# Train MLP Baseline (toy example and hyperparameter tuning)

This notebook trains the `MLPBaseline` model from `model_classes/mlp_baseline.py` with a simple forward/backward loop and a small hyperparameter grid search.

Notes:
- For demonstration this uses a synthetic dataset (random features + labels). Replace the data-loading cell with your real dataset / `DataLoader` from `data_loaders.py` when ready.
- Training loop is minimal: forward, compute loss, backward, optimizer step.
- Hyperparameter tuning is a simple grid search over a few combos; it's not parallelized.

In [1]:
import os
import sys

# Assuming you start the notebook from the training_scripts/ directory
PROJECT_ROOT = os.path.abspath("..")
if PROJECT_ROOT not in sys.path:
    sys.path.append(PROJECT_ROOT)

print("Project root in sys.path:", PROJECT_ROOT)

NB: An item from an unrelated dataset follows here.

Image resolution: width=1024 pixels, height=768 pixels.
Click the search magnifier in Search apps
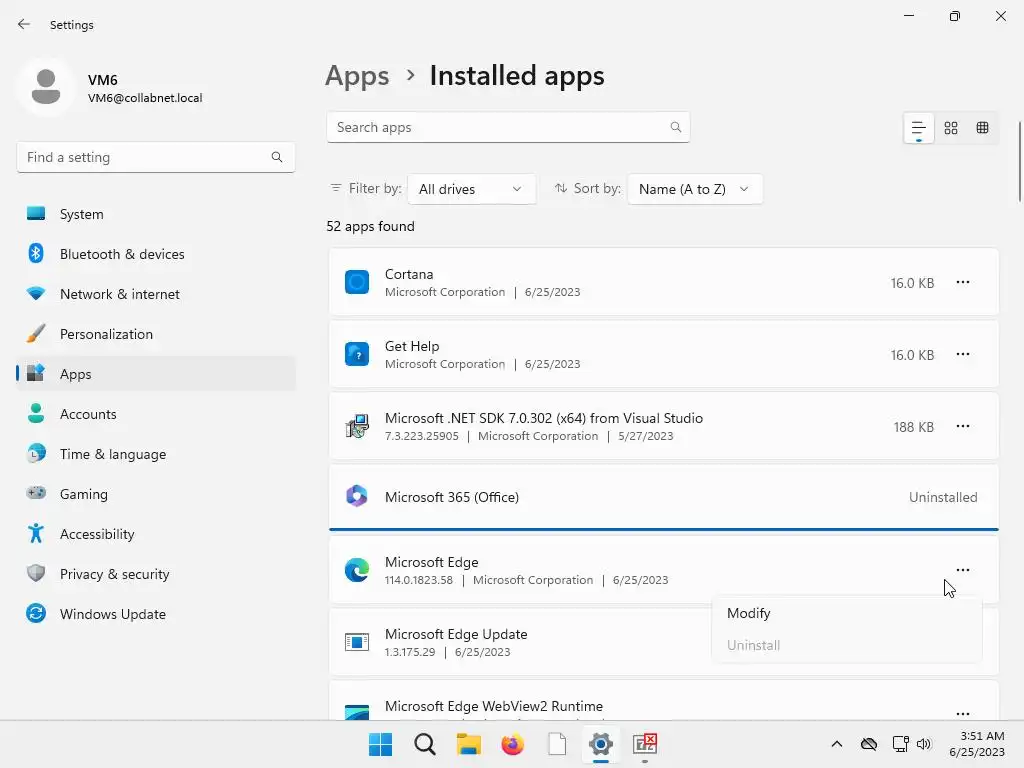(x=676, y=128)
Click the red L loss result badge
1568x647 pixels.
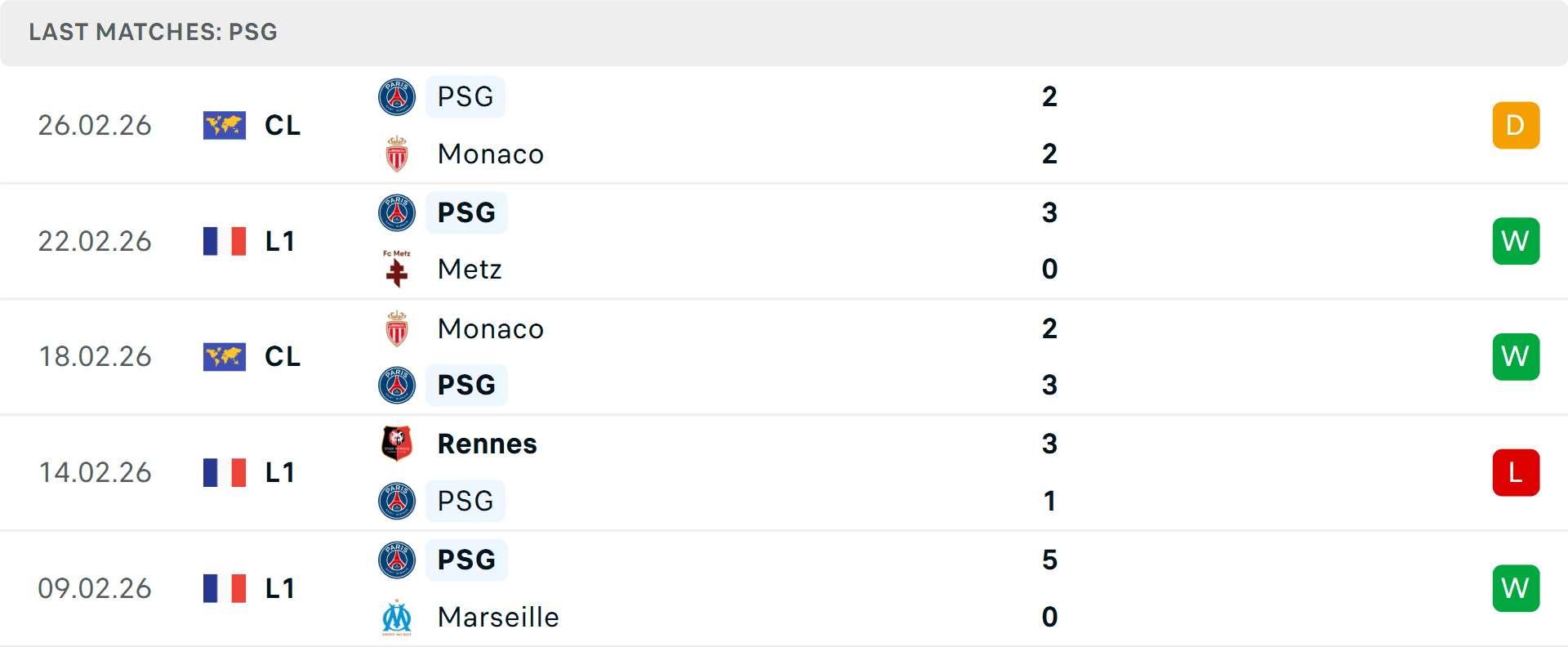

Project root in sys.path: /home/quiet98k/Code/Fall25/hand-gestures-classifier


In [2]:
# Basic imports and helper utilities
import os
from itertools import product
from typing import Tuple, Dict, Any

import torch
import torch.nn as nn
from torch.utils.data import DataLoader

# Import model factory and dataset from the repo
from model_classes.mlp_baseline import create_mlp_baseline
from data_loaders import LandmarksDataset

device = torch.device('cuda' if torch.cuda.is_available() else 'cpu')
print('Device:', device)

Device: cuda


In [None]:
# Use the real LandmarksDataset from the repository
# We flatten landmarks for the MLP (shape: N_landmarks * 2)
torch.manual_seed(42)

# Create train/val dataset instances (assumes data/annotations/{train,val} exist)
annotations_root = "../data/annotations"
train_ds = LandmarksDataset(annotations_root=annotations_root, split='train', flatten=True)
val_ds = LandmarksDataset(annotations_root=annotations_root, split='val', flatten=True)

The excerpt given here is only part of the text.